Mit dem Projekt »Ich geh unter lauter Schatten« knüpft die Ruhrtriennale offensiver als im letzten Jahr an die Idee der »Kreationen« an ‒ damit hatte der Festivalgründer Gerard Mortier vor zwanzig Jahren den Dialog mit der besonderen Industrie-Architektur eingeläutet. In der Rückschau gerieten diese Dialoge höchst unterschiedlich. Neben der schieren Größe der Hallen und der erst allmählich gewachsenen Infrastruktur war es vor allem der morbide Charme der Turbinenhallen und Kraftzentralen mit ihren dinosaurierhaften Maschinenrelikten, der als Inspiration und Hindernis gleichzeitig wirkte. Schon Mortier war die Revier-Nostalgie suspekt, ach seine Nachfolger*innen versuchten den Kontext von Arbeit und Geschichte durch heutige Themen und Theaterformen neu erlebbar zu machen. Die Dramaturgin Barbara Eckle sieht es jedenfalls als große Chance für das Genre Musiktheater, »dass man aus diesen Räumen, die einfach keine klassischen Musiktheater-Räume sind, das Genre anders denken und neu konfigurieren kann.

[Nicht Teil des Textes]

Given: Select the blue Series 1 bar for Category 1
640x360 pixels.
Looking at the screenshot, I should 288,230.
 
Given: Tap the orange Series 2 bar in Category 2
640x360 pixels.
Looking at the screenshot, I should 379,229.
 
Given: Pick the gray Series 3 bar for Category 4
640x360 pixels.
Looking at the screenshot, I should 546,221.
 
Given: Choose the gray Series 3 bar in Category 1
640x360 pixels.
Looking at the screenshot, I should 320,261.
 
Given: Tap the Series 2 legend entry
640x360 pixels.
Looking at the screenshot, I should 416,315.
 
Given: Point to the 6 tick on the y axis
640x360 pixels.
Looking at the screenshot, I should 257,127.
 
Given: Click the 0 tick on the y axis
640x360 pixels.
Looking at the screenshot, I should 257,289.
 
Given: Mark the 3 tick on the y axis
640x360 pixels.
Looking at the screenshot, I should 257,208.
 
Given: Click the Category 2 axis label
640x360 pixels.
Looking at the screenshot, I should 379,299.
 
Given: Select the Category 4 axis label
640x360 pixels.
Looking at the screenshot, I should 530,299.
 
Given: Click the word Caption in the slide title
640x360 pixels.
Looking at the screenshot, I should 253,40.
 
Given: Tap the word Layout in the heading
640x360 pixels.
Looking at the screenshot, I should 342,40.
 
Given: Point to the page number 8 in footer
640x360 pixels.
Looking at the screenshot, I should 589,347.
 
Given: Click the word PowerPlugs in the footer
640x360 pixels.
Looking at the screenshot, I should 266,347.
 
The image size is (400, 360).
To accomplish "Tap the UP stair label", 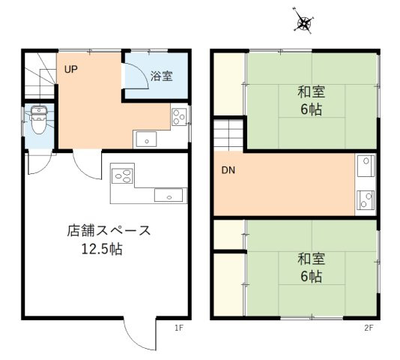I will coord(70,70).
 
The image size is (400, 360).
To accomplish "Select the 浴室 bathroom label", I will coord(161,76).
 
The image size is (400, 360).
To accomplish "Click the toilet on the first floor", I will coord(38,118).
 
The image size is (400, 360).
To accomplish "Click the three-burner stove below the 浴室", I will coord(179,116).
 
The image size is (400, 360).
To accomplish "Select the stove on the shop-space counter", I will coord(122,177).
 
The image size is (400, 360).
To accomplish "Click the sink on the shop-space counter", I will coord(169,196).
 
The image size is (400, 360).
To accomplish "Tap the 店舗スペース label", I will coord(109,230).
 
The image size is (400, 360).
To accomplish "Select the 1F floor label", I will coord(179,327).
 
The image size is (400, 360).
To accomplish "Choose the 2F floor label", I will coord(369,327).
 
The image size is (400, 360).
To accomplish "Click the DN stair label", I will coord(228,170).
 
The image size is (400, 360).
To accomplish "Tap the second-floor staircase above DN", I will coord(230,135).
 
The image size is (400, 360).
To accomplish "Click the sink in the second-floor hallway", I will coord(365,164).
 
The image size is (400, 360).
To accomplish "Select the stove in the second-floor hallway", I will coord(366,200).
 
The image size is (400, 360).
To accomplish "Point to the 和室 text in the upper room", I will coord(310,92).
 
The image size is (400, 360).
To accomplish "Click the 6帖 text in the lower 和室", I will coord(311,277).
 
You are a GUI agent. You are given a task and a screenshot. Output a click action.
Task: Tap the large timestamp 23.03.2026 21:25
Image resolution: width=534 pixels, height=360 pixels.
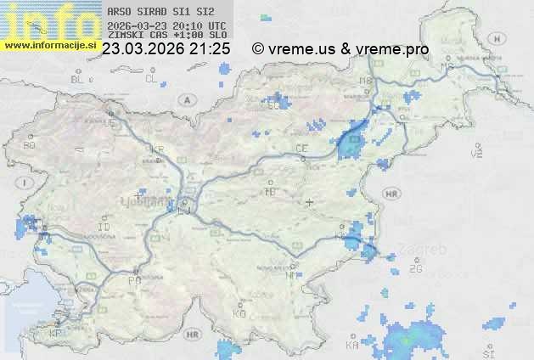166,49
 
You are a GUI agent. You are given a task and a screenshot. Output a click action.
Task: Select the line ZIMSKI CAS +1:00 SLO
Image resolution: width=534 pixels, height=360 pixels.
167,36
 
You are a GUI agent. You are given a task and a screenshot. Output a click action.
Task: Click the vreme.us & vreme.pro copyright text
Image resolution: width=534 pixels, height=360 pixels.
340,49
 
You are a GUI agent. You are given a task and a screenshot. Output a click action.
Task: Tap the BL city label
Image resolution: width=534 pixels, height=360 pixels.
77,79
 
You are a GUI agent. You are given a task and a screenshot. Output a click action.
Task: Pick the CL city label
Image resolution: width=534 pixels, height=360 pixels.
152,79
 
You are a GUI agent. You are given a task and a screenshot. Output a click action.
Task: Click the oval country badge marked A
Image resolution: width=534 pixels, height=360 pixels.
186,99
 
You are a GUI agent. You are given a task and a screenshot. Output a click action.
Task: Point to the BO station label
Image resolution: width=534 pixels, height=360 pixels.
30,145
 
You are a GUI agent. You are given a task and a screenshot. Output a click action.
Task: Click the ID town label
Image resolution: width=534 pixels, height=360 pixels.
104,228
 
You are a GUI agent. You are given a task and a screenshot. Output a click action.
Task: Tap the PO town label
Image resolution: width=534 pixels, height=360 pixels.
133,280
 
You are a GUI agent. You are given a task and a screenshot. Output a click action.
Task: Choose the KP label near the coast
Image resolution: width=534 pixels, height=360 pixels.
56,334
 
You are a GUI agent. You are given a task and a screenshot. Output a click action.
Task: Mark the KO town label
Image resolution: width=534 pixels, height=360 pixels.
239,313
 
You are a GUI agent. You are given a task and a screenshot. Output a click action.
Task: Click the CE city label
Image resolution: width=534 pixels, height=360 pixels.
301,149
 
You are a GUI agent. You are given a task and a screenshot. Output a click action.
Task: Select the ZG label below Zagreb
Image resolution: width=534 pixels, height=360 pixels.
415,269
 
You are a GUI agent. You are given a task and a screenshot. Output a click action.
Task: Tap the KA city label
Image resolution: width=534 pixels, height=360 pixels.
352,346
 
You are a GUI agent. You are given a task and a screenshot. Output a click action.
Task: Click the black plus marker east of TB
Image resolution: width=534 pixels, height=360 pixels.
310,202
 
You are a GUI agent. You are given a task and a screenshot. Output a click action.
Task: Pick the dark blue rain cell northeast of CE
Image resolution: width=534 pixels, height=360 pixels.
350,141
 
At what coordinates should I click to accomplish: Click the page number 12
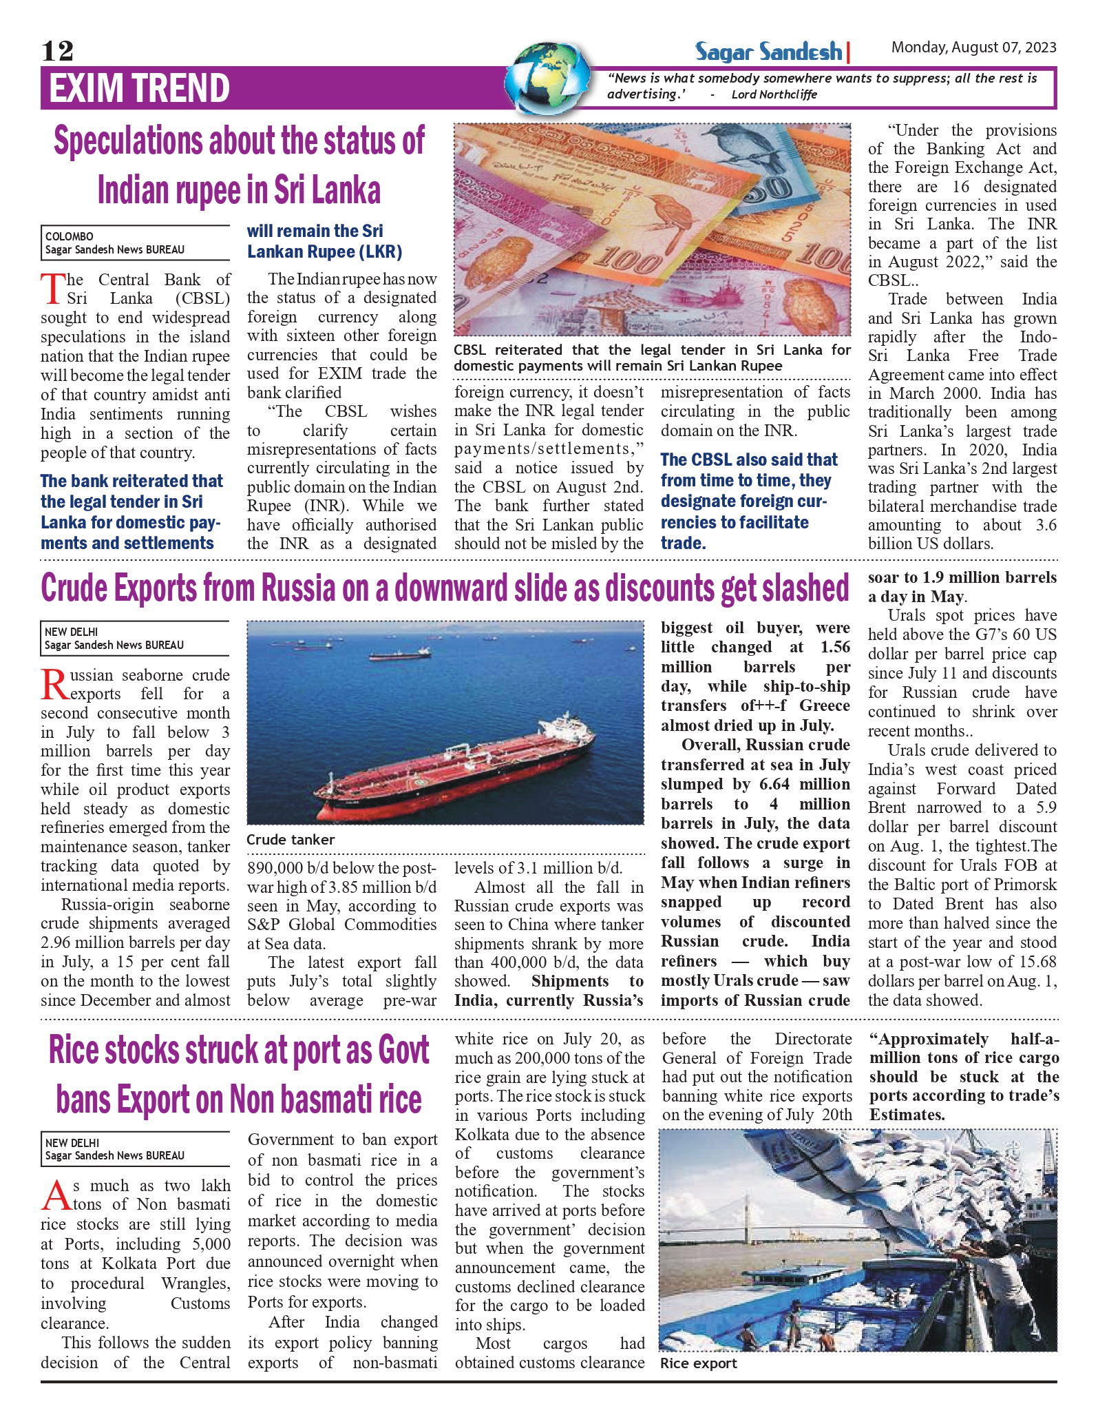pyautogui.click(x=57, y=50)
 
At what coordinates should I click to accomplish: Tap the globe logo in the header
pyautogui.click(x=547, y=78)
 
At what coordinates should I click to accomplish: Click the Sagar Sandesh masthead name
pyautogui.click(x=768, y=52)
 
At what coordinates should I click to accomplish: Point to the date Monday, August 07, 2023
pyautogui.click(x=973, y=48)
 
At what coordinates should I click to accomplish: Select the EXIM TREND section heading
pyautogui.click(x=140, y=88)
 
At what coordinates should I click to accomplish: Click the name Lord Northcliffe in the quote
pyautogui.click(x=774, y=94)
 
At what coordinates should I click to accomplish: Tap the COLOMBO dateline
pyautogui.click(x=70, y=236)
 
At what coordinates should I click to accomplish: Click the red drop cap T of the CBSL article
pyautogui.click(x=52, y=289)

Für mich sind das Orte, wo etwas ausprobiert werden kann, das andere dann vielleicht weiterdenken und in einem Kanon des Möglichen aufnehmen können«.
Solche neuen »Konfigurationen« darf man vor allem von »Haus« erwarten, einer »musiktheatralen Raumperformance« nach dem gleichnamigen Kammerzyklus der Berliner Komponistin Sarah Nemtsov.
Dies ist ein dunkles Haus, sehr groß.
Ich selbst habe es gebaut.
Zelle für Zelle aus einer stillen Ecke …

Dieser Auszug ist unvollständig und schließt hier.